__Problem__:
Print, word for word, the part of the student Shakespeare festival preview that opens with the words containing "The Fourth Annual" and closes with "a film blog.".

__Text to read__:
■ ■ ■ ■ ■
Fourth Annual San Diego Student Festival Preview

Beth Accomando
Students waiting for last year's parade

This year's festival expands to nearly 400 students

The Fourth Annual San Diego Student Shakespeare Festival is not a film event but it combines two of my passions -- Shakespeare and education -- so I just had to share information about the event. Plus Shakespeare has provided the basis for many a film and this event does have a certain cinematic flair so I won't feel too guilty about including it in a film blog.

This showcase of students performing Shakespeare begins at 12:30 this Saturday April 25 at the Organ Pavilion in Balboa Park. The day begins with opening ceremonies in the Organ Pavilion with the students then forming a parade to take them and the crowd to the multiple stages along the Prado. Performances run from 1:00pm to 3:00pm. I have been helping with this event since its inception because I believe that kids can not only learn from performing Shakespeare they can enjoy it as well. Now in its fourth year, this event is the dream project of the San Diego Shakespeare Society, a group of fabulous volunteers who work long and hard to bring the Bard to schools, young people, and San Diego in general. The Festival brings together kids from kindergarten through high school as well as some home schools to perform Shakespeare in the park. My parents took me to see plays at the Old Globe Theatre from the time I was six and had me playing a Shakespeare board game from about the same time. So I grew up with a love for the Bard's plays. The festival is an absolute delight as kids as young as five and six perform Shakespeare with a fearless passion. Some of the elementary school teachers have told me that when you present Shakespeare to kids this young and you tell them they can do it, they believe you and they are not scared of the text. The confidence with which many of these students perform is impressive and downright inspiring. And if any adults out there think the Bard is stuffy or off-putting ot even a bit scary, this festival may just change your mind. The Shakespeare Society also points out that this event provides a great educational experience for the students involved, and with so many schools reducing their focus on arts and literature, this proves how valuable both can be to a child's education. So come and join the celebration and enjoy some fine performances as well.

Beth Accomando
A student performs a scene from As You Like It at last year's festival.
■ ■ ■ ■ ■
__Dataset records__:
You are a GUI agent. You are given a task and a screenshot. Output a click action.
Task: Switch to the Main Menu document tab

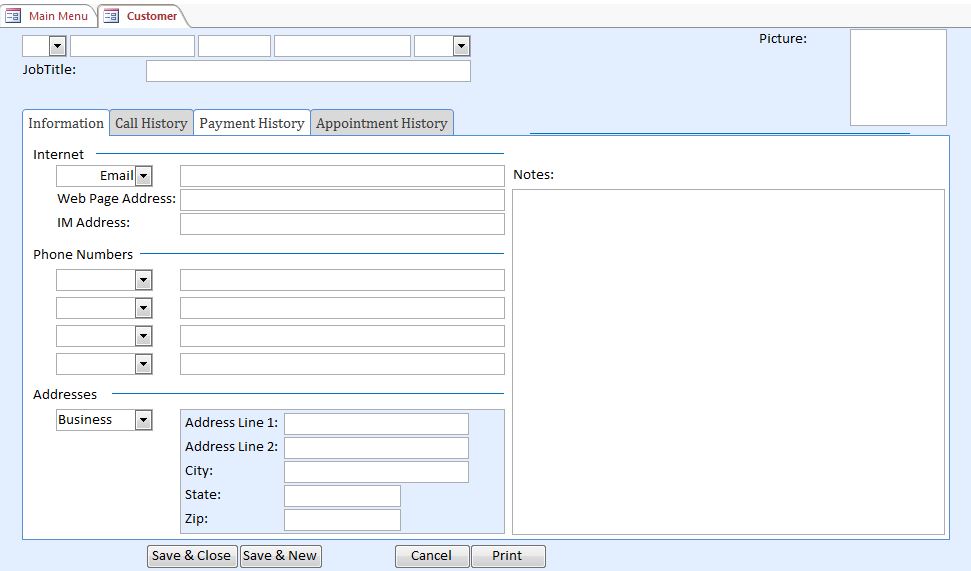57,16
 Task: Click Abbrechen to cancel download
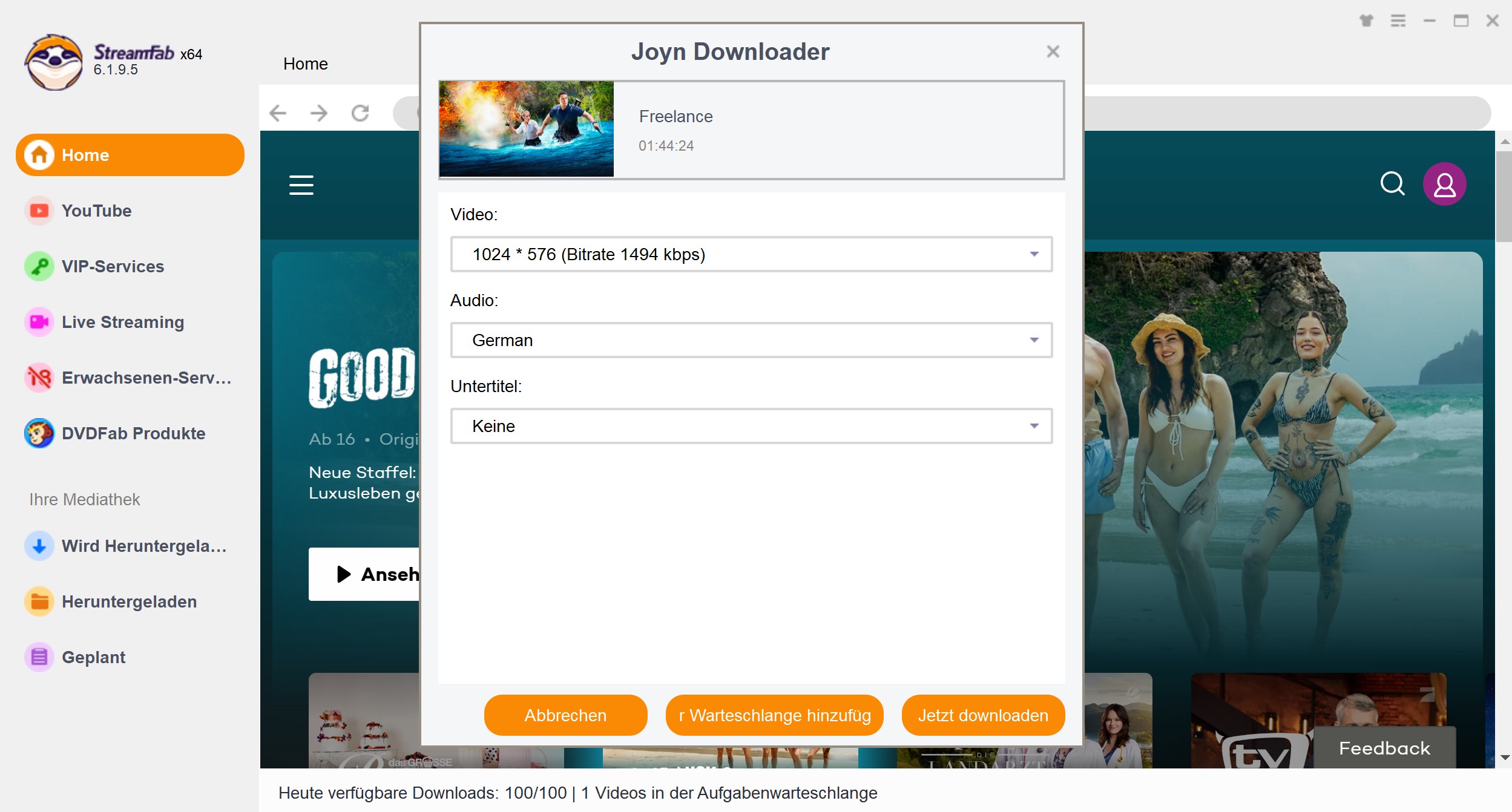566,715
■ ■ ■ ■ ■
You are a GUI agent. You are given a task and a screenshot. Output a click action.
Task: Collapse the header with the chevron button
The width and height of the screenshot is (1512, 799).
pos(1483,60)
■ ■ ■ ■ ■
__The output__:
The Fourth Annual San Diego Student Shakespeare Festival is not a film event but it combines two of my passions -- Shakespeare and education -- so I just had to share information about the event. Plus Shakespeare has provided the basis for many a film and this event does have a certain cinematic flair so I won't feel too guilty about including it in a film blog.